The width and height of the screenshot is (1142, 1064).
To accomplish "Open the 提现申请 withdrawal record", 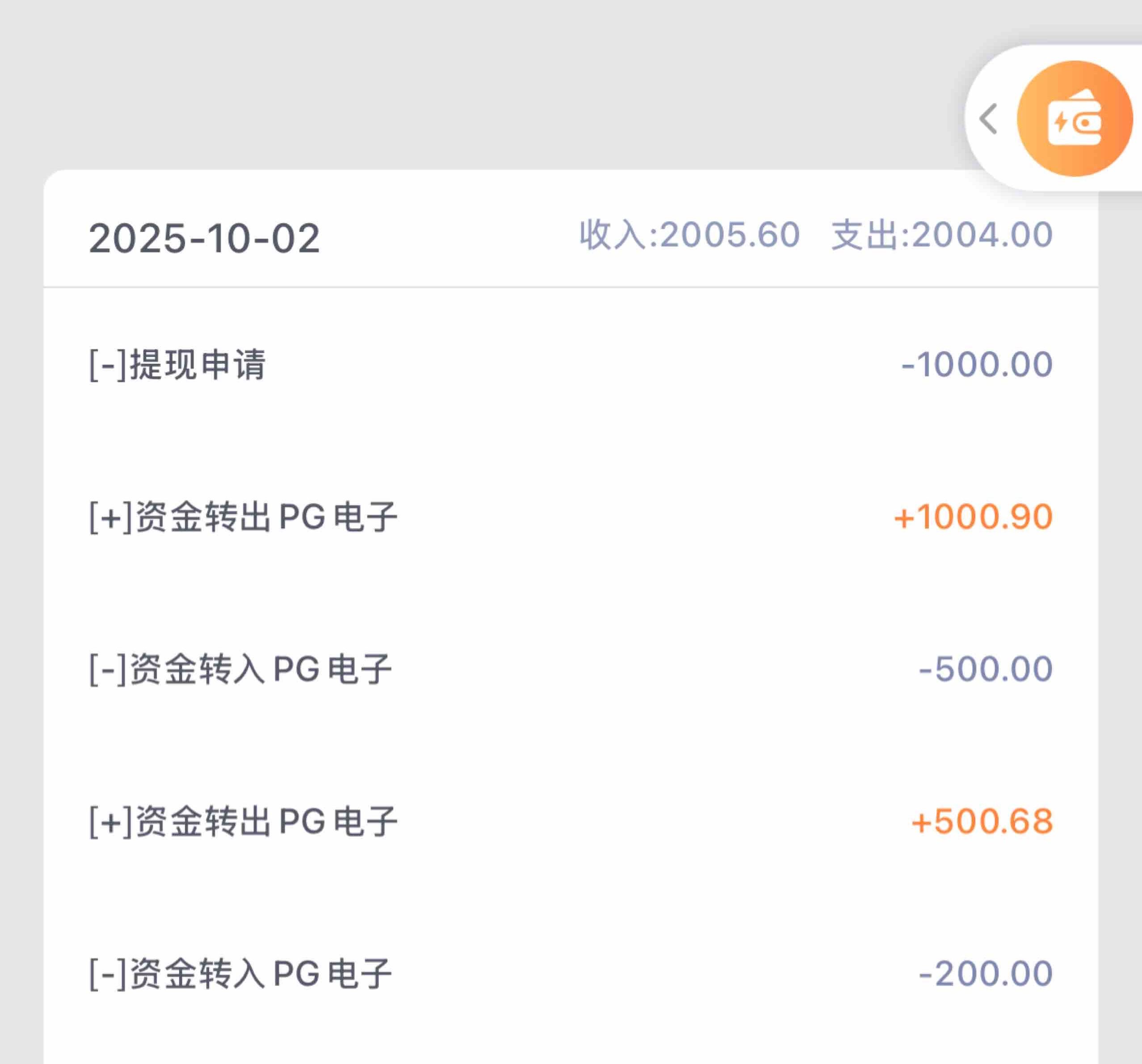I will pos(198,365).
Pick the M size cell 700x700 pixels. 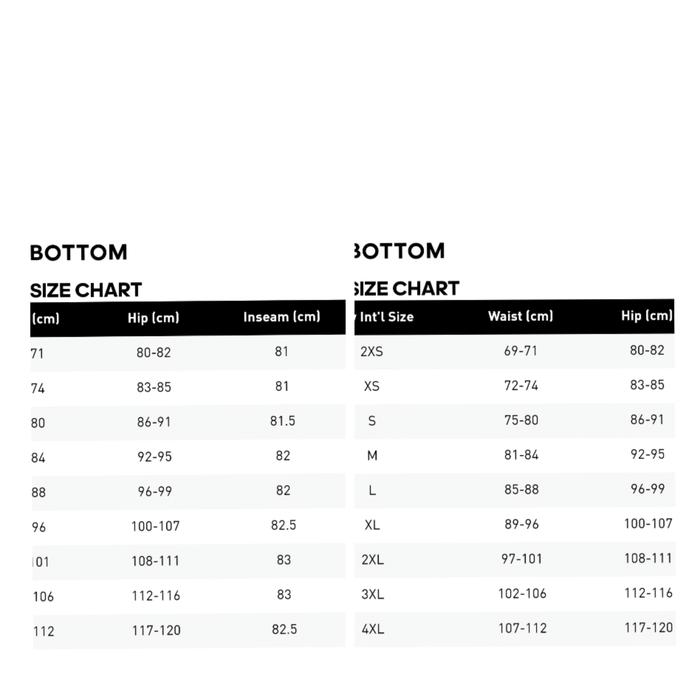[372, 456]
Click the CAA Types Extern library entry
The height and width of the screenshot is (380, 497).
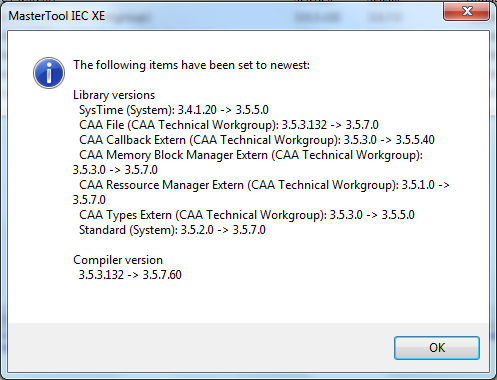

What you have to do:
Check each line above for the word "screenshot" and copy every line that has it.

Answer to this problem:
The width and height of the screenshot is (1142, 1064).
The height and width of the screenshot is (380, 497).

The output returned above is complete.